**WRITTEN EXERCISE 1:** Convert the records into a Markdown table with the columns Row and Line. Begin with the line containing "Click the 已派彩 status on the first row" and continue through the last line of the records, numbering each row, skipping blank lines, and leaving out the pictures.

The Townsites that Became Duluth (1856–1857)

The Head of the Lakes, 1856. {Map: Zenith City Press]

Many of these newcomers had their eyes on land across the bay and along the North Shore, where they hoped to become wealthy operating copper mines. Some couldn’t wait for the signing of the second Treaty of La Pointe. One group, including Robert McLean, August Zachau, and Vose Palmer, quietly slipped out of Superior in a sailboat in the dead of night and made their way to the North Shore. There they began building a log cabin, but the effort came to a halt when those handling the axes refused to work until they were fed—an action McLean described as “the first labor strike at the Head of the Lakes.” They never finished the cabin, but as soon as the treaty allowed, those would-be preemptors and many others swarmed the lake’s Minnesota side, making legitimate claims and platting townsites, many of which would later form the City of Duluth.

Between today’s Fortieth and Forty-Third Avenues East in Duluth, from the lakeshore to McCullough Street, James Bell platted the townsite of Bellville, but except for his cabin—which at least one historian believes was the same building started by Zachau and his friends in 1854—it remained unoccupied until the 1870s. Oregon and Chester Creeks (essentially Twenty-First and Fifteenth Avenues East) provided the borders for Capt. James A. Markland’s townsite of Endion (Ojibwe for “my, your, or his home”), which stretched from the lake shore to about Fourth Street. West of Endion, the townsite of Portland covered the ground between Chester Creek and Third Avenue East from the lake to roughly Fifth Street. Its founders, including James D. Ray and Clinton Markell, hailed from Ashtabula, Ohio.

The newcomers established several townsites west of Portland in today’s downtown Duluth, from roughly Fifth Street to Oatka (Ojibwe for “an opening”) Beach on Minnesota Point near today’s South Thirty-Eighth Street. George and William Nettleton, Joshua B. Culver, Orrin Rice, and Robert Jefferson staked out a townsite between Third Avenue East and Eighth Avenue West at the base of Point of Rocks, from First Street south to just above Buchanan Street in today’s Canal Park business district. The Nettletons hosted a picnic on Minnesota Point in June 1856, asking their neighbors to suggest a name for their new town. After Reverend J. G. Smith regaled his fellow picnickers with heroic stories of Daniel Greysolon, Sieur du Lhut, they enthusiastically approved his anglicized suggestion of “Duluth.” They anointed the choice with a champagne toast, confident their new town would become the “Queen of the West.”

**WRITTEN EXERCISE 2:** Carry on the account of the townsites that became Duluth from the point where it stops.

**RECORD LIST:**
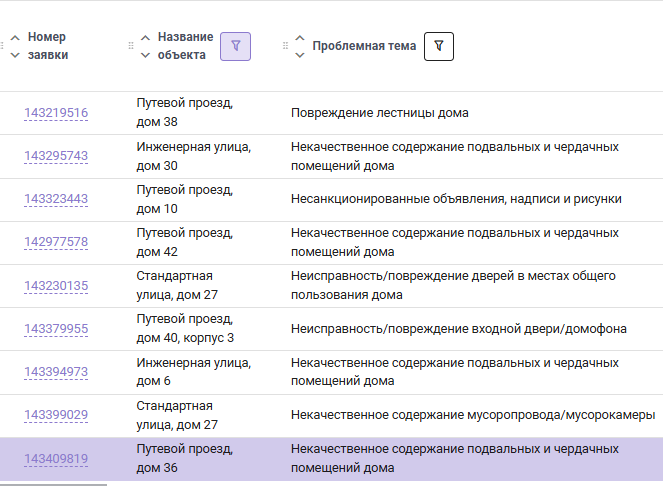Sort Проблемная тема descending with down chevron
This screenshot has height=502, width=663.
click(300, 55)
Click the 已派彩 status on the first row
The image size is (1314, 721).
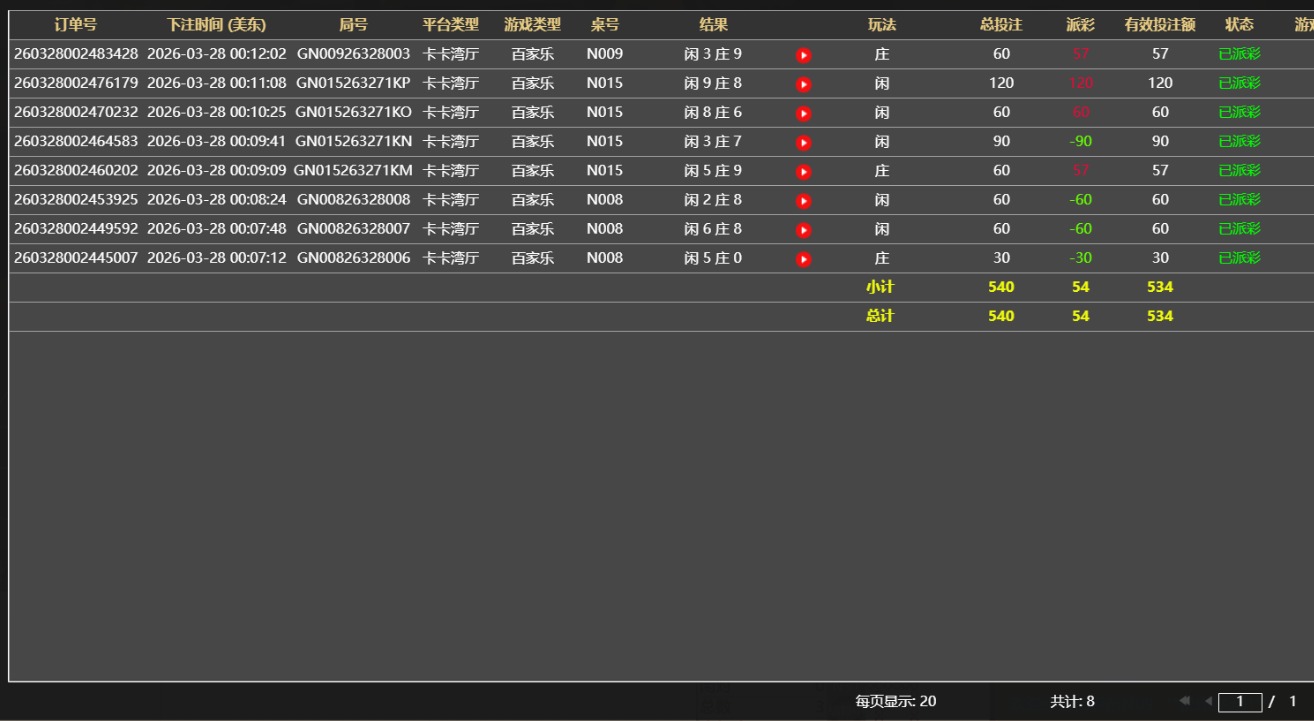click(x=1239, y=54)
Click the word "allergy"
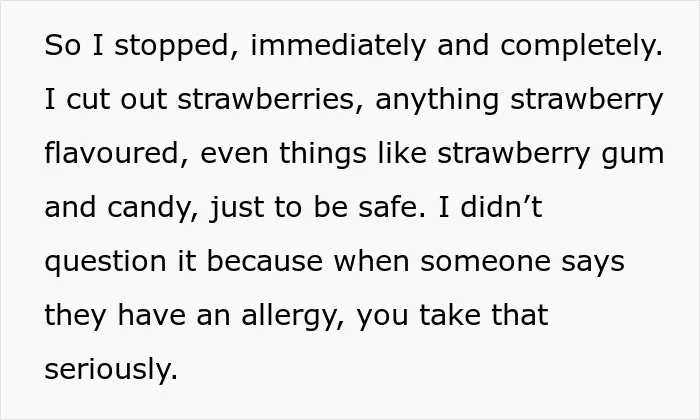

**EXERCISE RESULT 1:**
| Row | Line |
|---|---|
| 1 | Click the 已派彩 status on the first row |
| 2 | The image size is (1314, 721). |
| 3 | click(x=1239, y=54) |
| 4 | Click the word "allergy" |

**EXERCISE RESULT 2:**
Directly above Duluth to Fifth Street John Pendergrast platted North Duluth, then lost nearly all of it in a dispute with the Nettletons. Immediately below Duluth to roughly today’s ship canal William Cowell purchased property called Cowell’s Addition, and south of that, all the way to Oatka, Markland and Robert Reed platted Middleton. Meanwhile C. P. Huestis and C. A. Post platted Fremont among the muck and floating islands below modern Michigan Street between Minnesota Point and Point of Rocks.

Those borders blurred in 1857, when the communities centered on and above Minnesota Point—including everything from Fifth Street to Oatka between Third Avenue East and Eight Avenue West—incorporated together as the town of Duluth.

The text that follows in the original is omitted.